> [Listed records]:
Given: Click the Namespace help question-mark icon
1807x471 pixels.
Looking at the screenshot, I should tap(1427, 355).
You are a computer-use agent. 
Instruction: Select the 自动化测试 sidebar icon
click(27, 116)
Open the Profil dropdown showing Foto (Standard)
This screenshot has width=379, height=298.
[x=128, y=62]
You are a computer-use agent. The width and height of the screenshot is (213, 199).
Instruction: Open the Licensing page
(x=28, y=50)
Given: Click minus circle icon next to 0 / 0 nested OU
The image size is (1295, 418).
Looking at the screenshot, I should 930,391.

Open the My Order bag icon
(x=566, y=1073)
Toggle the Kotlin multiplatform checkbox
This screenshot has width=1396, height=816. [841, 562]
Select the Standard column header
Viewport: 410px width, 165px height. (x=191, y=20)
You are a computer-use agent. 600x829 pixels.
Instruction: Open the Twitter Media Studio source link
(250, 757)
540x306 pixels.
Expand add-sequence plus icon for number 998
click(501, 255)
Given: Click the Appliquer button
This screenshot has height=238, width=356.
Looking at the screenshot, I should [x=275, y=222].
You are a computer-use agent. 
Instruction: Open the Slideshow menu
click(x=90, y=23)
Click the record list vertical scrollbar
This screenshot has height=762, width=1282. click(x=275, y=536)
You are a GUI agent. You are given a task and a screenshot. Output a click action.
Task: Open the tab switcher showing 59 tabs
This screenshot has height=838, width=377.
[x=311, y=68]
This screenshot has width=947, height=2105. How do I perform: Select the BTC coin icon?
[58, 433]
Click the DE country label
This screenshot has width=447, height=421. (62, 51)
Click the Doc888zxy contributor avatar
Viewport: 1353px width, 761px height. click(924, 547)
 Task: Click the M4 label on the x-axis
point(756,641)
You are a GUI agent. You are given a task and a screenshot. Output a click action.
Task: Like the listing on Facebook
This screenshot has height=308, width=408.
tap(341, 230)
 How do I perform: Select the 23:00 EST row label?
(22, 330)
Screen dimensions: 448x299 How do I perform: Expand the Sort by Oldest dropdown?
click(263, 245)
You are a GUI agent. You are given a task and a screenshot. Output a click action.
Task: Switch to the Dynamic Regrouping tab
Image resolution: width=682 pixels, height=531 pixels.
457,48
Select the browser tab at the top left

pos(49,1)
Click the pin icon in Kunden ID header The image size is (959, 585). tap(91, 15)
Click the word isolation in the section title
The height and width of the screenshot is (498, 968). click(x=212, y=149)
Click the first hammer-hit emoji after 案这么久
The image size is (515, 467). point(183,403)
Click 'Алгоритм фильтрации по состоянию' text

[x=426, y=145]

> [Task directions]: Reproduce each line of the material above precisely.

> [Solution for this exercise]:
Given: Click the Namespace help question-mark icon
1807x471 pixels.
Looking at the screenshot, I should tap(1427, 355).
You are a computer-use agent. 
Instruction: Select the 自动化测试 sidebar icon
click(27, 116)
Open the Profil dropdown showing Foto (Standard)
This screenshot has width=379, height=298.
[x=128, y=62]
You are a computer-use agent. The width and height of the screenshot is (213, 199).
Instruction: Open the Licensing page
(x=28, y=50)
Given: Click minus circle icon next to 0 / 0 nested OU
The image size is (1295, 418).
Looking at the screenshot, I should 930,391.

Open the My Order bag icon
(x=566, y=1073)
Toggle the Kotlin multiplatform checkbox
This screenshot has width=1396, height=816. [841, 562]
Select the Standard column header
Viewport: 410px width, 165px height. (x=191, y=20)
You are a computer-use agent. 600x829 pixels.
Instruction: Open the Twitter Media Studio source link
(250, 757)
540x306 pixels.
Expand add-sequence plus icon for number 998
click(501, 255)
Given: Click the Appliquer button
This screenshot has height=238, width=356.
Looking at the screenshot, I should [x=275, y=222].
You are a computer-use agent. 
Instruction: Open the Slideshow menu
click(x=90, y=23)
Click the record list vertical scrollbar
This screenshot has height=762, width=1282. click(x=275, y=536)
You are a GUI agent. You are given a task and a screenshot. Output a click action.
Task: Open the tab switcher showing 59 tabs
This screenshot has height=838, width=377.
[x=311, y=68]
This screenshot has width=947, height=2105. How do I perform: Select the BTC coin icon?
[58, 433]
Click the DE country label
This screenshot has width=447, height=421. (62, 51)
Click the Doc888zxy contributor avatar
Viewport: 1353px width, 761px height. click(924, 547)
 Task: Click the M4 label on the x-axis
point(756,641)
You are a GUI agent. You are given a task and a screenshot. Output a click action.
Task: Like the listing on Facebook
This screenshot has height=308, width=408.
tap(341, 230)
 How do I perform: Select the 23:00 EST row label?
(22, 330)
Screen dimensions: 448x299 How do I perform: Expand the Sort by Oldest dropdown?
click(263, 245)
You are a GUI agent. You are given a task and a screenshot. Output a click action.
Task: Switch to the Dynamic Regrouping tab
Image resolution: width=682 pixels, height=531 pixels.
457,48
Select the browser tab at the top left

pos(49,1)
Click the pin icon in Kunden ID header The image size is (959, 585). tap(91, 15)
Click the word isolation in the section title
The height and width of the screenshot is (498, 968). click(x=212, y=149)
Click the first hammer-hit emoji after 案这么久
The image size is (515, 467). point(183,403)
Click 'Алгоритм фильтрации по состоянию' text

[x=426, y=145]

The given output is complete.